Records contained in a dataset:
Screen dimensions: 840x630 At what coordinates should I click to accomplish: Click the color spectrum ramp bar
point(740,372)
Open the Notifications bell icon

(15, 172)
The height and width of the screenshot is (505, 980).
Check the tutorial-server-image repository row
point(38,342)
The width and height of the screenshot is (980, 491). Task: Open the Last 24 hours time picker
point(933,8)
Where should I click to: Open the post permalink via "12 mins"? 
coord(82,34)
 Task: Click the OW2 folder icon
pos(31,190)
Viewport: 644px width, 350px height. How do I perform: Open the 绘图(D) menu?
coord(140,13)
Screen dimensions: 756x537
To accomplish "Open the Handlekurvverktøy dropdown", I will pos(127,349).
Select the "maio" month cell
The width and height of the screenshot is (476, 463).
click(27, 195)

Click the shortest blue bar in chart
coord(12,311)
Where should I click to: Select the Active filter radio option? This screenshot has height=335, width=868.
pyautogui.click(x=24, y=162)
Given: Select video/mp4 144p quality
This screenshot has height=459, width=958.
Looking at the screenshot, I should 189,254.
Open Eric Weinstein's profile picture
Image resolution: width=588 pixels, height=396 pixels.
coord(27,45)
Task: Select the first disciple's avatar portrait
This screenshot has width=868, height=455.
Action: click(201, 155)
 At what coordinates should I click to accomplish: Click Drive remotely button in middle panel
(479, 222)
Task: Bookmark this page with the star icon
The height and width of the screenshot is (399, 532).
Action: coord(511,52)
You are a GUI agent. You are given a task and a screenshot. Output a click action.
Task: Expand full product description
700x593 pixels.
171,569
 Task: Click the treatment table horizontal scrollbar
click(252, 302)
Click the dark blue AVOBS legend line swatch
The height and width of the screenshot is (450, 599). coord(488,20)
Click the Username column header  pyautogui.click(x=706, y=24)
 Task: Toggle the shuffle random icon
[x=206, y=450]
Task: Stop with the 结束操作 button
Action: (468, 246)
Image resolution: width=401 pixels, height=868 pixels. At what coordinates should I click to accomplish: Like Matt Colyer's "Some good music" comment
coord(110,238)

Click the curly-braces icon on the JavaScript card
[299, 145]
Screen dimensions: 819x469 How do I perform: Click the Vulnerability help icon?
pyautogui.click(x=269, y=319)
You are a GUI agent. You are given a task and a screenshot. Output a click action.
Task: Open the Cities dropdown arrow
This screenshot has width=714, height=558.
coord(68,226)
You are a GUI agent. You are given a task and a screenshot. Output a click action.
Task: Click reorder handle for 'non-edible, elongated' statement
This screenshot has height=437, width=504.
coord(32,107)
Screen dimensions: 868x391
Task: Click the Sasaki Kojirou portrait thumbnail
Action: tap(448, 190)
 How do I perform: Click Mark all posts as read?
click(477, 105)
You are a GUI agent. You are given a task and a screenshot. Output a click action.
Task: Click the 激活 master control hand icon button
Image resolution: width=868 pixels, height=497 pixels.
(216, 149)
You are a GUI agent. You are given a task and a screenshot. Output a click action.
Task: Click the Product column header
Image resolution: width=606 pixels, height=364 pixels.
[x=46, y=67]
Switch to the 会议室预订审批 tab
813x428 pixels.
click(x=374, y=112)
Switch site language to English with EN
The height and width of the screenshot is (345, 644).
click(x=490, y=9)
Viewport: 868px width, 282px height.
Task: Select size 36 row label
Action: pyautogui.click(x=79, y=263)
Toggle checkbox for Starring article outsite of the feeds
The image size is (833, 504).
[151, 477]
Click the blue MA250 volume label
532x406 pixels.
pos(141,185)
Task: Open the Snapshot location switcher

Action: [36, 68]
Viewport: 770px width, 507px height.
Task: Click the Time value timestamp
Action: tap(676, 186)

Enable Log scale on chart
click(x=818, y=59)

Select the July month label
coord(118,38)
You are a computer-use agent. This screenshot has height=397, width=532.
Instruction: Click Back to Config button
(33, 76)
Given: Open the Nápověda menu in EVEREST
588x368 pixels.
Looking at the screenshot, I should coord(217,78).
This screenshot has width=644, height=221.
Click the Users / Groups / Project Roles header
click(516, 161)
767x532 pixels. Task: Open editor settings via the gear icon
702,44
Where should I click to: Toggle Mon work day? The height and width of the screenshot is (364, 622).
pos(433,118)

TASK DESCRIPTION: All of the entries should be repeated word for word.

YOUR SOLUTION:
Screen dimensions: 840x630 At what coordinates should I click to accomplish: Click the color spectrum ramp bar
point(740,372)
Open the Notifications bell icon

(15, 172)
The height and width of the screenshot is (505, 980).
Check the tutorial-server-image repository row
point(38,342)
The width and height of the screenshot is (980, 491). Task: Open the Last 24 hours time picker
point(933,8)
Where should I click to: Open the post permalink via "12 mins"? 
coord(82,34)
 Task: Click the OW2 folder icon
pos(31,190)
Viewport: 644px width, 350px height. How do I perform: Open the 绘图(D) menu?
coord(140,13)
Screen dimensions: 756x537
To accomplish "Open the Handlekurvverktøy dropdown", I will pos(127,349).
Select the "maio" month cell
The width and height of the screenshot is (476, 463).
click(27, 195)

Click the shortest blue bar in chart
coord(12,311)
Where should I click to: Select the Active filter radio option? This screenshot has height=335, width=868.
pyautogui.click(x=24, y=162)
Given: Select video/mp4 144p quality
This screenshot has height=459, width=958.
Looking at the screenshot, I should 189,254.
Open Eric Weinstein's profile picture
Image resolution: width=588 pixels, height=396 pixels.
coord(27,45)
Task: Select the first disciple's avatar portrait
This screenshot has width=868, height=455.
Action: click(201, 155)
 At what coordinates should I click to accomplish: Click Drive remotely button in middle panel
(479, 222)
Task: Bookmark this page with the star icon
The height and width of the screenshot is (399, 532).
Action: coord(511,52)
You are a GUI agent. You are given a task and a screenshot. Output a click action.
Task: Expand full product description
700x593 pixels.
171,569
 Task: Click the treatment table horizontal scrollbar
click(252, 302)
Click the dark blue AVOBS legend line swatch
The height and width of the screenshot is (450, 599). coord(488,20)
Click the Username column header  pyautogui.click(x=706, y=24)
 Task: Toggle the shuffle random icon
[x=206, y=450]
Task: Stop with the 结束操作 button
Action: (468, 246)
Image resolution: width=401 pixels, height=868 pixels. At what coordinates should I click to accomplish: Like Matt Colyer's "Some good music" comment
coord(110,238)

Click the curly-braces icon on the JavaScript card
[299, 145]
Screen dimensions: 819x469 How do I perform: Click the Vulnerability help icon?
pyautogui.click(x=269, y=319)
You are a GUI agent. You are given a task and a screenshot. Output a click action.
Task: Open the Cities dropdown arrow
This screenshot has width=714, height=558.
coord(68,226)
You are a GUI agent. You are given a task and a screenshot. Output a click action.
Task: Click reorder handle for 'non-edible, elongated' statement
This screenshot has height=437, width=504.
coord(32,107)
Screen dimensions: 868x391
Task: Click the Sasaki Kojirou portrait thumbnail
Action: tap(448, 190)
 How do I perform: Click Mark all posts as read?
click(477, 105)
You are a GUI agent. You are given a task and a screenshot. Output a click action.
Task: Click the 激活 master control hand icon button
Image resolution: width=868 pixels, height=497 pixels.
(216, 149)
You are a GUI agent. You are given a task and a screenshot. Output a click action.
Task: Click the Product column header
Image resolution: width=606 pixels, height=364 pixels.
[x=46, y=67]
Switch to the 会议室预订审批 tab
813x428 pixels.
click(x=374, y=112)
Switch site language to English with EN
The height and width of the screenshot is (345, 644).
click(x=490, y=9)
Viewport: 868px width, 282px height.
Task: Select size 36 row label
Action: pyautogui.click(x=79, y=263)
Toggle checkbox for Starring article outsite of the feeds
The image size is (833, 504).
[151, 477]
Click the blue MA250 volume label
532x406 pixels.
pos(141,185)
Task: Open the Snapshot location switcher

Action: [36, 68]
Viewport: 770px width, 507px height.
Task: Click the Time value timestamp
Action: tap(676, 186)

Enable Log scale on chart
click(x=818, y=59)

Select the July month label
coord(118,38)
You are a computer-use agent. This screenshot has height=397, width=532.
Instruction: Click Back to Config button
(33, 76)
Given: Open the Nápověda menu in EVEREST
588x368 pixels.
Looking at the screenshot, I should coord(217,78).
This screenshot has width=644, height=221.
Click the Users / Groups / Project Roles header
click(516, 161)
767x532 pixels. Task: Open editor settings via the gear icon
702,44
Where should I click to: Toggle Mon work day? The height and width of the screenshot is (364, 622).
pos(433,118)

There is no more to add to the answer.